Sometimes at work I'll do 10 to 20 knives and just looking for around a 400, 1,000 and 3,000 grit stones that are real fast cutting. Looking for suggestions thAnks Nick


----------



## Fritzkrieg (Mar 10, 2015)

For that range, I'd go Chosera 400 - JNS 1,000 - Shapton Glasstone 3,000 (this is my personal lineup, but I use a 5k Shapton GS made for ZK rather than 3k).


----------



## ThEoRy (Mar 10, 2015)

Gesshin 400, bester 1200, maybe green brick or gesshin 3k or rika 5k.


----------



## osakajoe (Mar 10, 2015)

I have over 30 different stones at my disposal and do sharpen knives professionally. I also sometimes have to do that many knives. The Sigma select II stones cut very fast and are my choice when I don't have a lot of time and want a fantastic result. 

They are designed for high speed steel so can sharpen your blue and white steels very fast. As well as your vg10 and AUS10. 

Medium grit 
The select II #1000 cuts super fast but at the cost of dishing faster. 
Or the #1200 cuts fast and doesn't dish as much. This one is recommended if you are sharpening single bevel since it dishes slower 

Rough grit
The #240 is super fast but dishes fast.

Fine grit
I usually finish on the #6000 but you can use any other decent honing stone you already have, or cheaper if your budget isn't big, since most of the work was been done


----------



## Chuckles (Mar 10, 2015)

At that volume many of the knives must be stainless. JNS 1k is crazy fast but clogs fast on stainless. 

I'd be tempted to go: DMT coarse, gesshin 2K, felt with Dave's 3 micron diamond spray. 

The strop could be magnetic to the DMT and the 2K could get resurfaced by the DMT too.


----------



## Fritzkrieg (Mar 11, 2015)

What is the approximate grit of DMT coarse? Just wondering as that seems like it would leave big teeth.


----------



## turbochef422 (Mar 11, 2015)

It's a real mix of stainless and carbon. A lot of the chefs in the area that drop them off have decent quality carbon.


----------



## labor of love (Mar 11, 2015)

Gesshin 400 for sure. It works well on all types of steel. Definitely much faster than chosera 400.


----------



## Fritzkrieg (Mar 11, 2015)

labor of love said:


> Gesshin 400 for sure.

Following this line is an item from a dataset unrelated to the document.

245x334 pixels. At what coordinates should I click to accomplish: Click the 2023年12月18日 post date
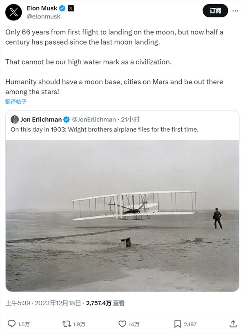[x=58, y=303]
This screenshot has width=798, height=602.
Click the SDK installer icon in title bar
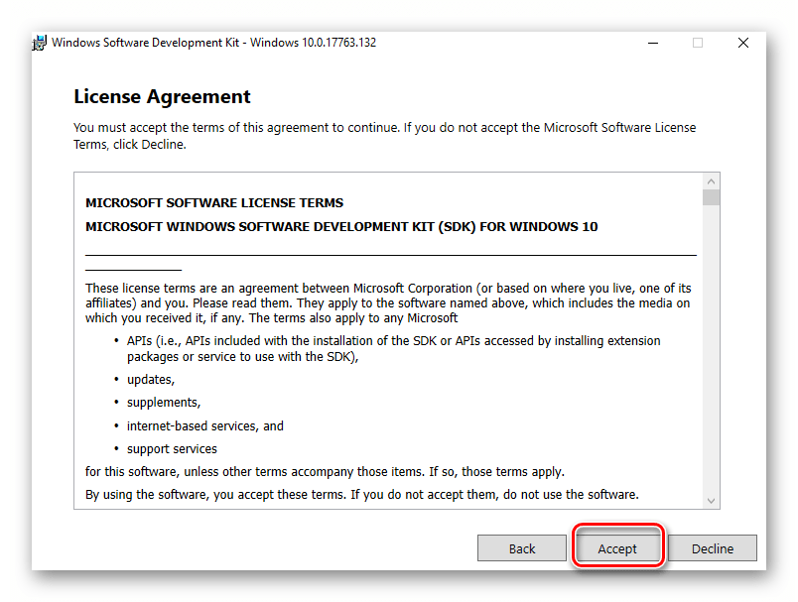click(x=40, y=43)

It works well on all types of steel. Definitely much faster than chosera 400.



Does the Gesshin also dish slowly? I have used the Chosrera 400 extensively and have had to do only minimal flattening and it cuts faster than others I've tried in that grit range, and it leaves a great scratch pattern.


----------



## ThEoRy (Mar 11, 2015)

It dishes faster than a beston 500 but cuts faster as well. Excellent feedback and scratch pattern. Jon also has a 400s which dishes even slower apparently.


----------



## SolidSnake03 (Mar 11, 2015)

The Shapton Pro's seem to cut very fast, don't dish much and are affordable priced compared to a lot of the other options out there at the grits your interested in.


----------



## Benuser (Mar 11, 2015)

Chosera 400, 800, 3000.


----------



## panda (Mar 11, 2015)

benuser - i am planning on exactly that lineup for use at work.


----------



## Benuser (Mar 11, 2015)

The 800 is their hidden gem.


----------



## labor of love (Mar 11, 2015)

Fritzkrieg said:


> Does the Gesshin also dish slowly? I have used the Chosrera 400 extensively and have had to do only minimal flattening and it cuts faster than others I've tried in that grit range, and it leaves a great scratch pattern.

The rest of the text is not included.